For whatever reason, teams can ditch players when it’s convenient for them, but players can’t ditch teams for the same reason.
Someone all too familiar with this double standard? LeBron James, who was treated with pure hostility in his first game as a visitor to the Cleveland Cavaliers following his joining the Miami Heat, only to be welcomed with eager arms four years later.
“When a player gets traded, it’s they was doing what’s best for the franchise,” LeBron said on Tuesday when asked about Monday’s Blake Griffin trade. “But when a player decides to leave, it’s, ‘He’s not loyal. He’s a snake. He’s not committed.’ It’s just, that’s the narrative of how it goes. So I’m definitely (aware). I know that firsthand.”

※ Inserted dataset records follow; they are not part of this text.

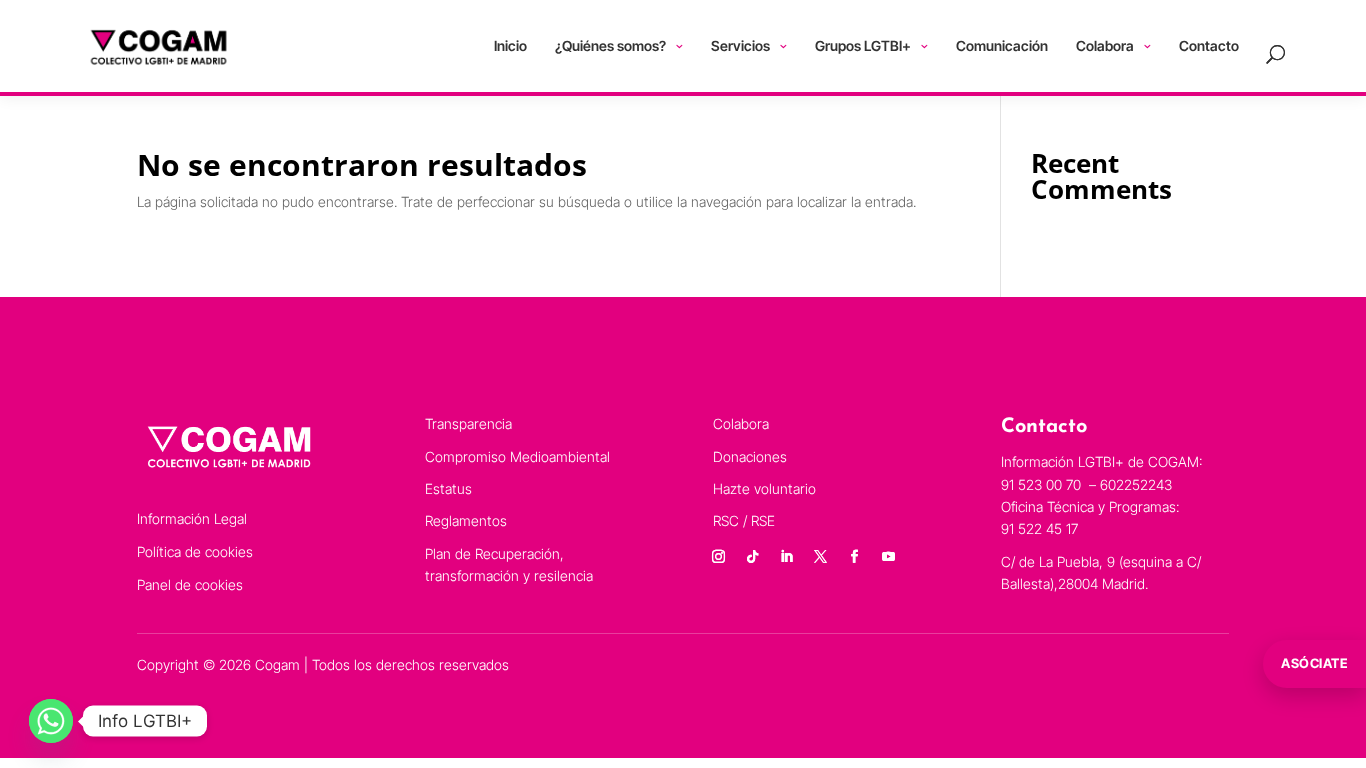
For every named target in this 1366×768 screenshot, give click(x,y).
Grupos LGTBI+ (863, 45)
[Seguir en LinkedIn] (786, 557)
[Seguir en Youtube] (888, 557)
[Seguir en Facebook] (854, 557)
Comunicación (1002, 45)
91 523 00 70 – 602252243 (1088, 484)
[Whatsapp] (51, 721)
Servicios (740, 45)
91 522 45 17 (1039, 528)
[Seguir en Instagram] (718, 557)
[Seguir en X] (820, 557)
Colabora (1105, 45)
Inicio (510, 45)
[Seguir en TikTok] (752, 557)
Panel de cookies (190, 584)
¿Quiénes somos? (610, 45)
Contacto (1209, 45)
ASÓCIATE (1314, 663)
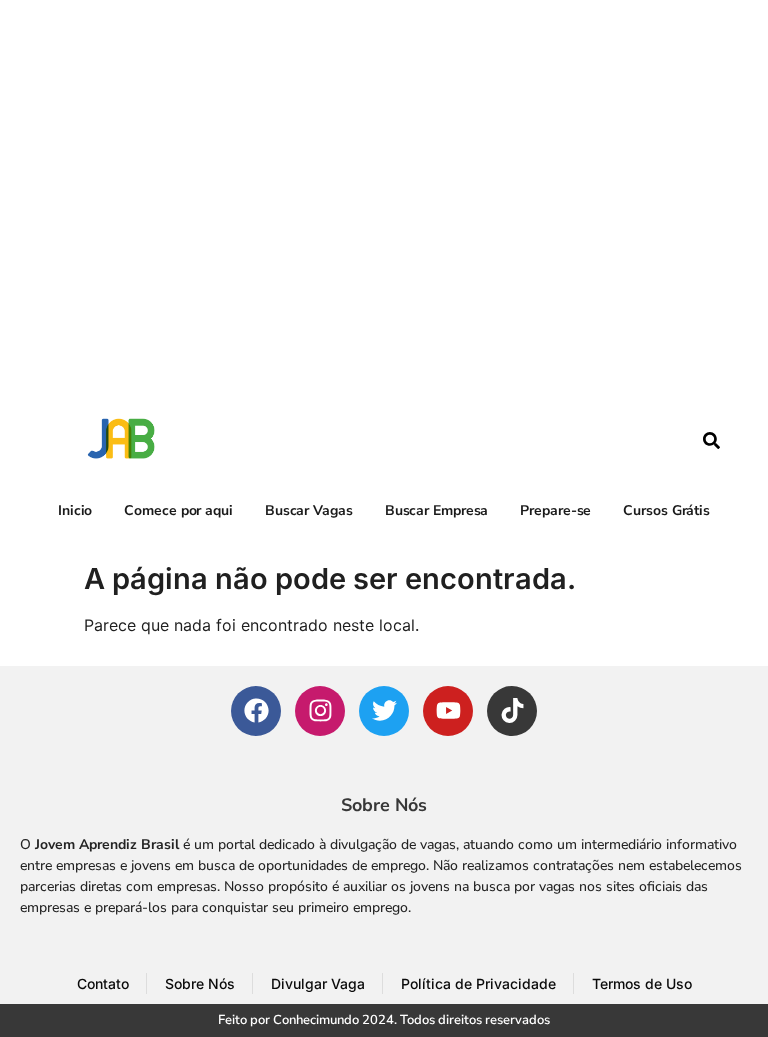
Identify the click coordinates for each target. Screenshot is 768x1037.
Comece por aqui (178, 510)
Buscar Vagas (309, 510)
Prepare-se (555, 510)
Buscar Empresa (437, 510)
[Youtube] (448, 711)
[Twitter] (384, 711)
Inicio (75, 510)
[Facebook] (256, 711)
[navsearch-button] (712, 443)
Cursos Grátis (666, 510)
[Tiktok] (512, 711)
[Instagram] (320, 711)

LeBron added: “He spent his last nine years there. He signed a multi-year deal there this summer, so that’s unfortunate. But that’s the business side of it. It’s both sides. It works both sides, though. It’s the business.”
The Cavaliers star could help his franchise greatly by letting them know what he plans on doing this summer—if he’s leaving via free agency, they’d likely deal their short-term assets to contribute to a rebuild; if he’s staying, they could use the valuable Brooklyn Nets pick they own to improve their chances of a title this year.
But maybe LeBron doesn’t know what he wants yet. He won’t know how attractive the future of the Cavs will be until this summer, and he won’t know the same of prospective destinations until then either.
He’s more than earned the right to wait and see what’s best for him, and he doesn’t owe the Cavaliers anything.